Um país profundo religioso em transição
O Brasil é um dos pais mais religiosos das Américas — 79% dos brasileiros se declaram religiosos, segundo o Gallup. Mas os dados mais recentes apontam para uma mudança histórica em curso.
Autodeclaração religiosa no Brasil (% da população) — IBGE/Gallup
O grupo dos "sem religião" saltou de 8% em 2010 para 15% em 2023 — crescimento de 87% em 13 anos. Entre jovens de 18 a 29 anos, o percentual já supera 22%. O Brasil segue um ritmo de secularização — porém décadas atrás dos paises nórdicos.

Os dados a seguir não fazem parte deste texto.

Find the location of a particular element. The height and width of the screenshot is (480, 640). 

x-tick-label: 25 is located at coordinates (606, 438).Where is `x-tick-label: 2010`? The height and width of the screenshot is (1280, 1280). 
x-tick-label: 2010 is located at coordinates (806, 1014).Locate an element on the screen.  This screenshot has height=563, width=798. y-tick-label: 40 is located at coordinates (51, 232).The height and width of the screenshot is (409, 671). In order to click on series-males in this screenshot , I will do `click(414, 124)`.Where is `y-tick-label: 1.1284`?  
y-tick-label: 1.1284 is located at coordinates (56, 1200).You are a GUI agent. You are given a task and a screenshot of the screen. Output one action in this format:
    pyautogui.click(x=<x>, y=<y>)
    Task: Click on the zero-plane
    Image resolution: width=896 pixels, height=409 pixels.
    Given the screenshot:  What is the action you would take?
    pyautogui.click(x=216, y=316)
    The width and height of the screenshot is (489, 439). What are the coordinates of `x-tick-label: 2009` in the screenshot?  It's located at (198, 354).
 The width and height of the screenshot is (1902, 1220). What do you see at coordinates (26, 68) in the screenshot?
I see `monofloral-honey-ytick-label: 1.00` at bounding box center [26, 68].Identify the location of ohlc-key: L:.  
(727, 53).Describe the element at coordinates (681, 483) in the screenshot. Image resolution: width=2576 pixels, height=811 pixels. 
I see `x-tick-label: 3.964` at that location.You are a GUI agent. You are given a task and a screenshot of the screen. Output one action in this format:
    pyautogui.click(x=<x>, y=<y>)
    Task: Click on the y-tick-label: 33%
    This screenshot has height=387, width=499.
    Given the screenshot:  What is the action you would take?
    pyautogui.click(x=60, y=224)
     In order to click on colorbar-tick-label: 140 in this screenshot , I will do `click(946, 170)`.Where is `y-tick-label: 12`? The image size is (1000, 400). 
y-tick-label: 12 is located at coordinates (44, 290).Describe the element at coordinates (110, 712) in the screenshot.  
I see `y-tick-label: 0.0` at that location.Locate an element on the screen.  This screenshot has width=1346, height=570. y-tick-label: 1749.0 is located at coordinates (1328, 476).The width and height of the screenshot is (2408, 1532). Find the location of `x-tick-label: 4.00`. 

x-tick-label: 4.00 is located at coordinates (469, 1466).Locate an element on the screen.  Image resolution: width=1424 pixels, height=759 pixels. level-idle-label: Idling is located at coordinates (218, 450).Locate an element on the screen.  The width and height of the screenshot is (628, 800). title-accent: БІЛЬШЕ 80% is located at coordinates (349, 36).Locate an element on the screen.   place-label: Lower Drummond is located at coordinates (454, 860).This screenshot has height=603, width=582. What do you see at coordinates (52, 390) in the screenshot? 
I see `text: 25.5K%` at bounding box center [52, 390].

O sociólogo Ricardo Mariano (PUC-RS) observa que, no Brasil, uma expansão do pentecostalismo entre populações de baixa renda ilustra a tese clássica: em contextos de alta independência social, como religiões funcionais como redes de apoio que o Estado não oferece.
Então: sem Deus se vive melhor?
Uma resposta honesta é:não necessariamente— mas a ausência de religião tampouco é obstáculo. Que os dados mais com consistência é que:
Ponto 1
Países com alta segurança material, boa educação e proteção social robusta tendem, ao longo do tempo, um se tornado mais seculares. Uma religião preenche necessita que o Estado bem-estar possa sobreviver de outras formas.
Ponto 2
Onde há muita pobreza e insegurança, uma religião tende a ser mais intensa. Isso não significa que uma religião causa pobreza — mas que uma pobreza aumenta a demanda por transcendência.
Ponto 3
Uma felicidade relacionada por pessoas religiosas em comunidade frequente se explique pela rede social da congregação, não pela fé em si — um achado que relativiza uma interpretação tecnológica dos dados.
Ponto 4
Os EUA mostram que cultura, história e escolas políticas (como uma ausência de estado de bem-estar robusto) poder manter alta religiosidade mesmo em paises ricos — quebrando a regra global.
O debate não é sobre se Deus existe — essa é uma missão que uma ciência não responde. É sobre como como sociedades humanas se organizam, o que priorizam e que ponta de solidariedade constroem. Nórdicos ou nigerianos, budistas ou ateus: todos buscam, à sua maneira, a mesma coisa — uma vida que valha a pena viver.